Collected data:
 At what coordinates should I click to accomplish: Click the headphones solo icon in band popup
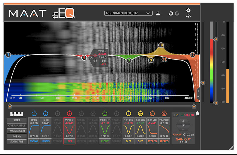95,61
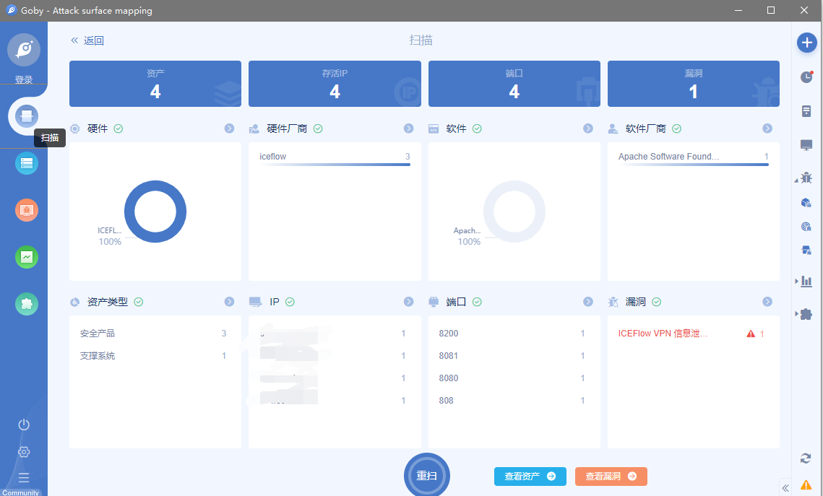
Task: Expand the bar chart item in right toolbar
Action: tap(806, 281)
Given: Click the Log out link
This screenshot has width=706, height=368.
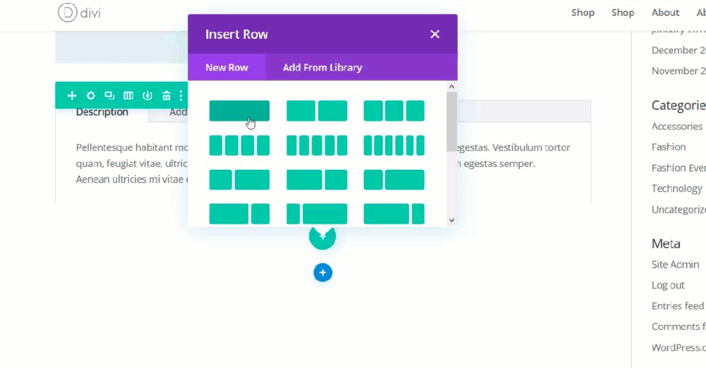Looking at the screenshot, I should pos(668,285).
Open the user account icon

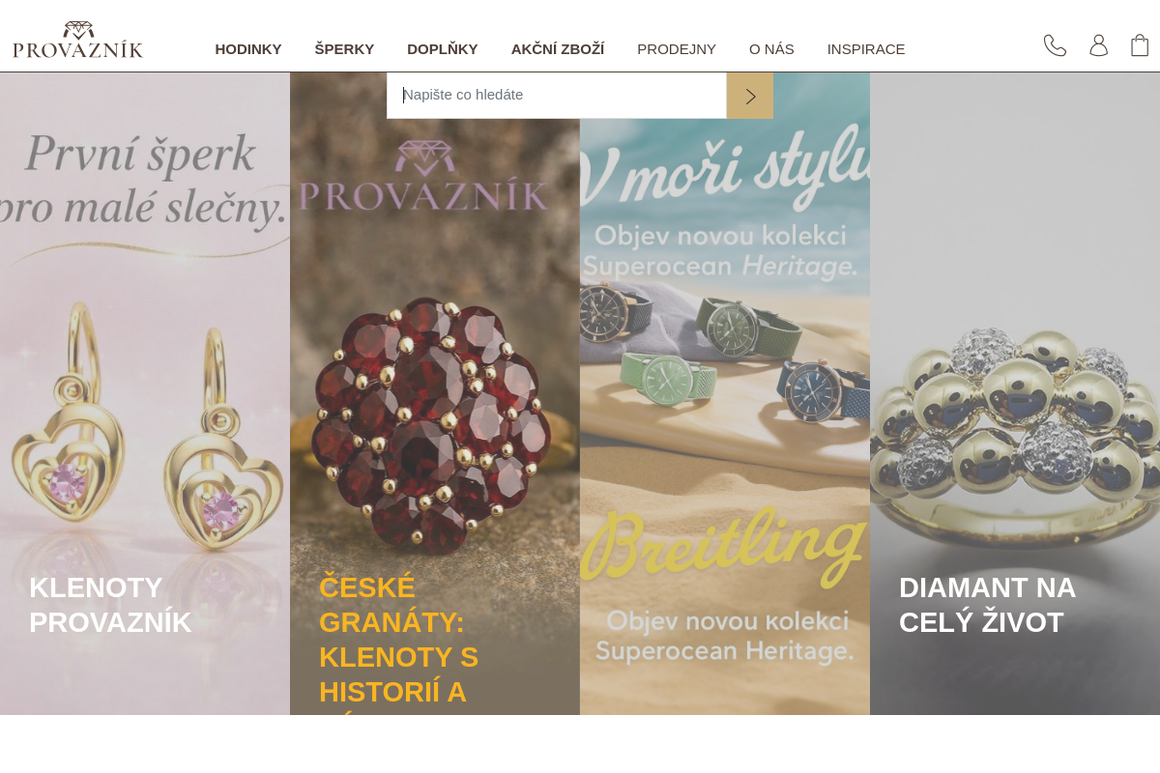pos(1098,45)
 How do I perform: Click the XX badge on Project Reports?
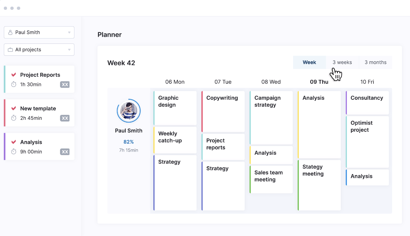tap(65, 84)
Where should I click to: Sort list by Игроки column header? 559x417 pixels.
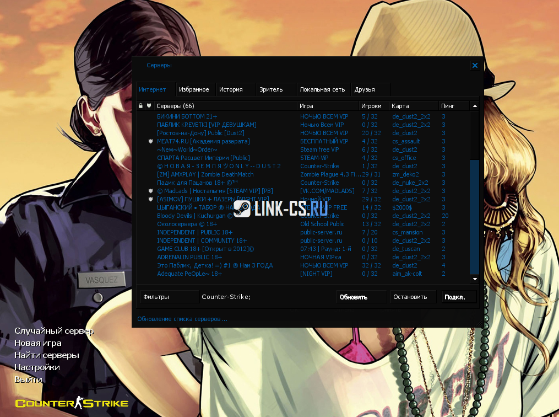pos(371,105)
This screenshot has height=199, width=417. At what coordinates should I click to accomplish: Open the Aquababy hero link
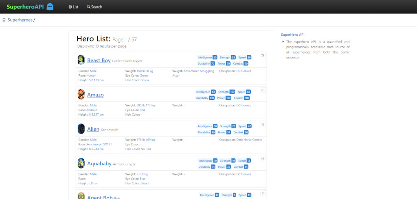99,164
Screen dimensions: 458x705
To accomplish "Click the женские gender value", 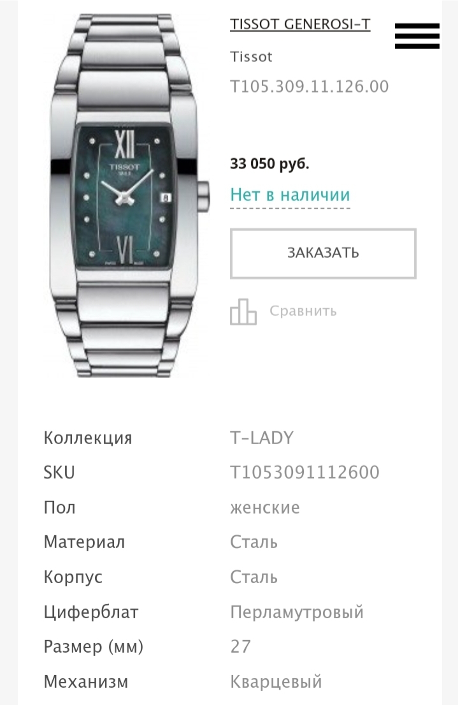I will [265, 508].
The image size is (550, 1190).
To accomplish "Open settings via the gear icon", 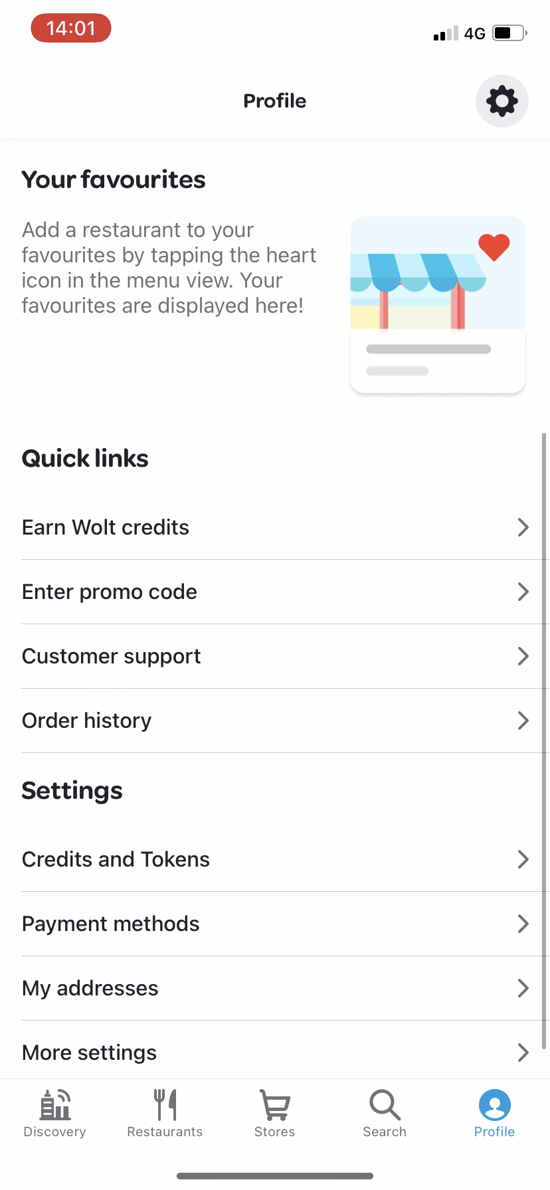I will point(502,101).
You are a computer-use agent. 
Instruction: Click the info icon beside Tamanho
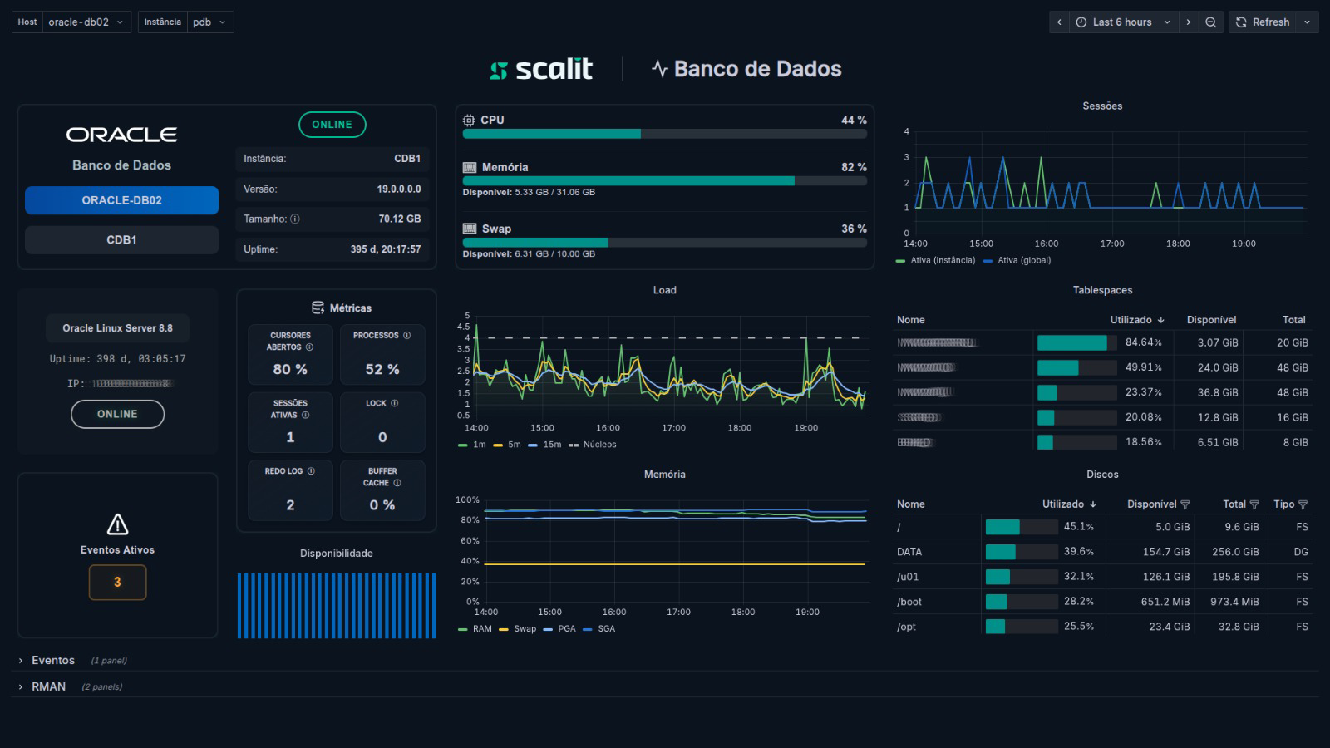pyautogui.click(x=295, y=219)
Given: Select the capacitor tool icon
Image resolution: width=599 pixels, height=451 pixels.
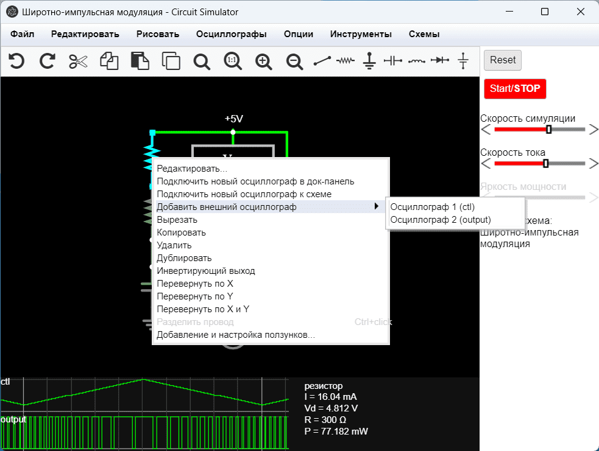Looking at the screenshot, I should (x=393, y=61).
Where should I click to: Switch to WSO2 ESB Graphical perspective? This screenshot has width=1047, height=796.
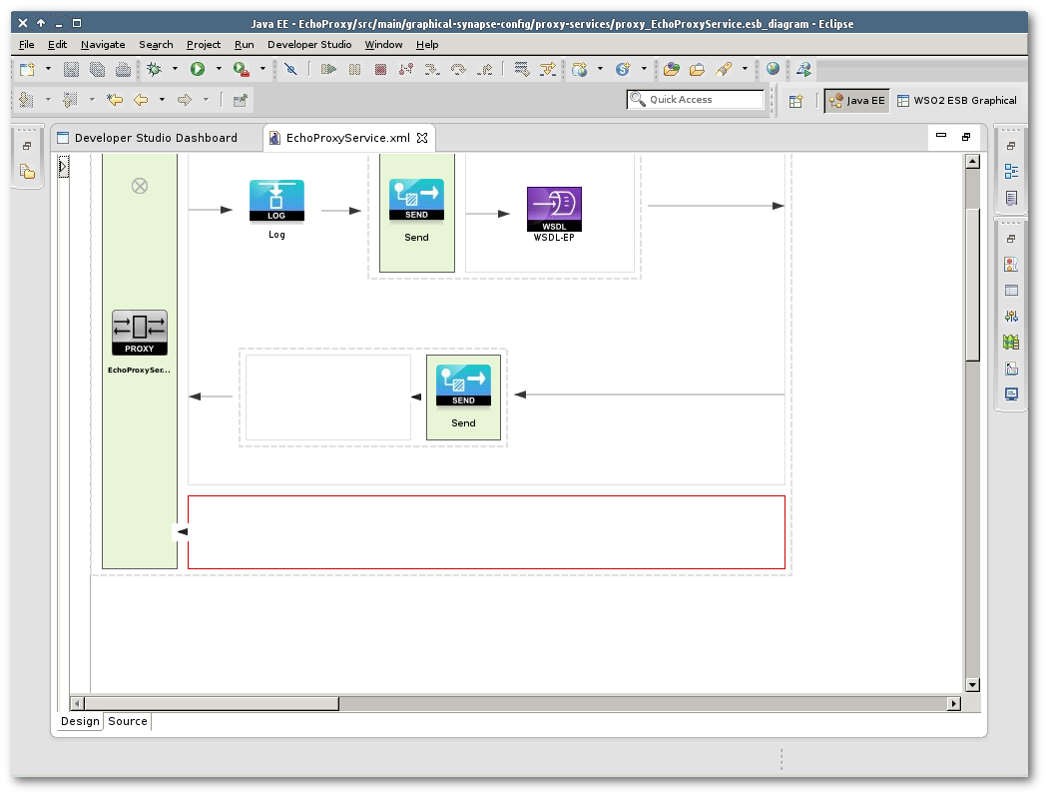tap(957, 100)
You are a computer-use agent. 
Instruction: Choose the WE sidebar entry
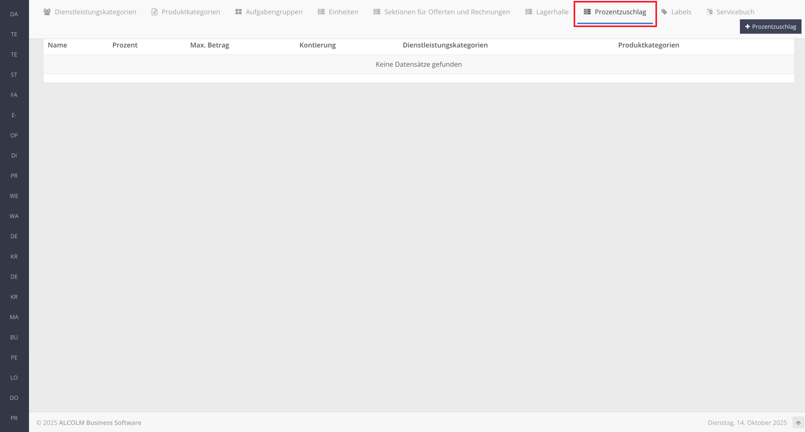[14, 196]
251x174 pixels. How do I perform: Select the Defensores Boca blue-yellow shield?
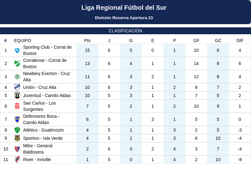pyautogui.click(x=17, y=119)
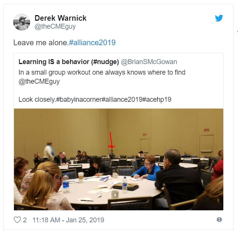Click the like count number 2
Image resolution: width=238 pixels, height=231 pixels.
(x=25, y=220)
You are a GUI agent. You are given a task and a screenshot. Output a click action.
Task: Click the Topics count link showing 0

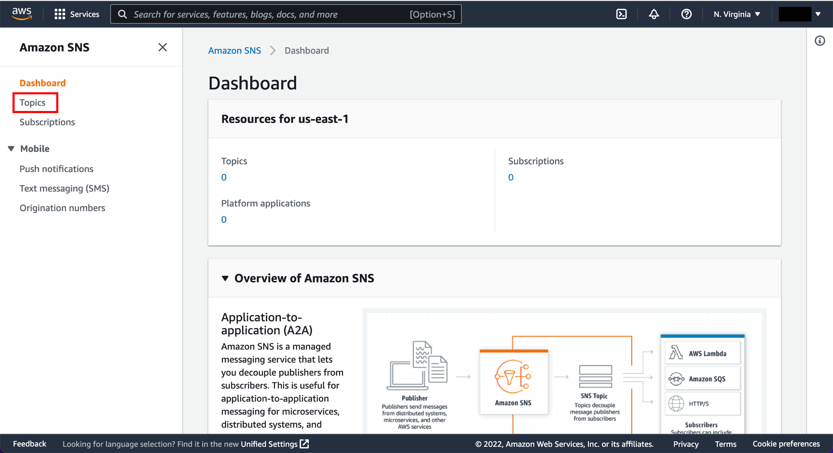pyautogui.click(x=223, y=177)
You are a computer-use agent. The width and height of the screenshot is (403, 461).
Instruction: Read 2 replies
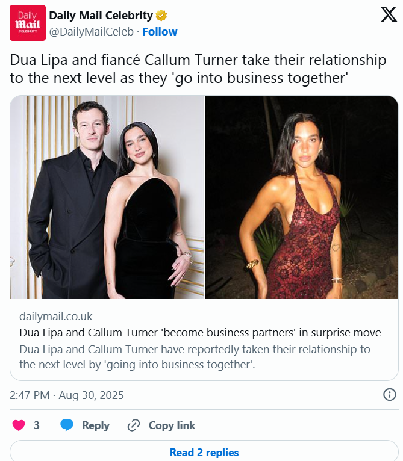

## AIM OF THE EXERCISE
Whenever the string "agent" turns up in a line above, copy that line out.

## ANSWER SECTION
You are a computer-use agent. 
You are a computer-use agent. 
You are a GUI agent. You are given a task and a screenshot. Output a click action.
You are a computer-use agent. The width and height of the screenshot is (403, 461).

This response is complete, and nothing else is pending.